The Last Dance, the 10-hour ESPN documentary on Michael Jordan and the 1997-98 Bulls, was only green-lit when Jordan gave his approval to use the archived footage. It was MJ who had control of the project, and it was only after LeBron James started to threaten MJ’s legacy as the GOAT that suddenly Jordan was okay with the project. Jordan’s production company helped make the documentary.
Ken Burns has a problem with that.
Burns, the most famed documentary maker in America (The Civil War, Jazz, Baseball, Country Music, and more), spoke to the Wall Street Journal about Jordan having a hand in The Last Dance.The series counts the basketball great’s production company as a partner, an arrangement Mr. Burns says he would “never, never, never, never” agree to. “I find it the opposite direction of where we need to be going,” he says.

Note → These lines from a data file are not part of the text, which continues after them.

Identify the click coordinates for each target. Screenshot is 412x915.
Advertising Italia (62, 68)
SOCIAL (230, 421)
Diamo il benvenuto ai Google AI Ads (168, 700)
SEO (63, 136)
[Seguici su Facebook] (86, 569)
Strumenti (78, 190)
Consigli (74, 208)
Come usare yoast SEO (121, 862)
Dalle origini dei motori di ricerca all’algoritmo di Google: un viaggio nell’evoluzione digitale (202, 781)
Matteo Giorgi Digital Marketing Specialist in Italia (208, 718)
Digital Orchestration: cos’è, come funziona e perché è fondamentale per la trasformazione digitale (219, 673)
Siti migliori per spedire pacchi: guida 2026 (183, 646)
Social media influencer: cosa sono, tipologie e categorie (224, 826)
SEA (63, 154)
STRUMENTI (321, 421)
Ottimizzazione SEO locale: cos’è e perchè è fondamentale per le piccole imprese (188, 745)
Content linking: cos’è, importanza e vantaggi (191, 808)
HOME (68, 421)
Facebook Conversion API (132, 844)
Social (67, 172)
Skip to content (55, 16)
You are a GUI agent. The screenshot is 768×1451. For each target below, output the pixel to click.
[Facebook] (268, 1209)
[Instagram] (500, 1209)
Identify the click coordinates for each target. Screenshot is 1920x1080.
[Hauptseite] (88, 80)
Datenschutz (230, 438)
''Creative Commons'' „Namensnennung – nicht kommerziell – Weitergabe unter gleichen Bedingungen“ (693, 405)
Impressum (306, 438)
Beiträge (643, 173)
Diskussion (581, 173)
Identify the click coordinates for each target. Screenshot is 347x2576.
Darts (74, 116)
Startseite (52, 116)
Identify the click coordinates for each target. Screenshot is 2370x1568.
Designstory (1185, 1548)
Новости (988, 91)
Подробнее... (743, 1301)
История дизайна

“If you are there influencing the very fact of it getting made it means that certain aspects that you don’t necessarily want in aren’t going to be in, period,” he says. “And that’s not the way you do good journalism ... and it’s certainly not the way you do good history, my business.”
Burns is not wrong.
While The Last Dance has not whitewashed Jordan — even MJ himself though he would look like a “horrible guy” — it also paints him as the protagonist on a heroic quest. Not a flawless hero, but absolutely a hero. It is not going to go too dark or ask too hard a question, because Jordan is the man who saves the day in this story. (That does not mean he should be asked about the conspiracy theory of him playing baseball because of gambling, author Roland Lazenby did an excellent job shooting that down on the PBT Podcast.)
That doesn’t make The Last Dance terrible viewing. It’s well done storytelling. Just know in advance it does not come without bias.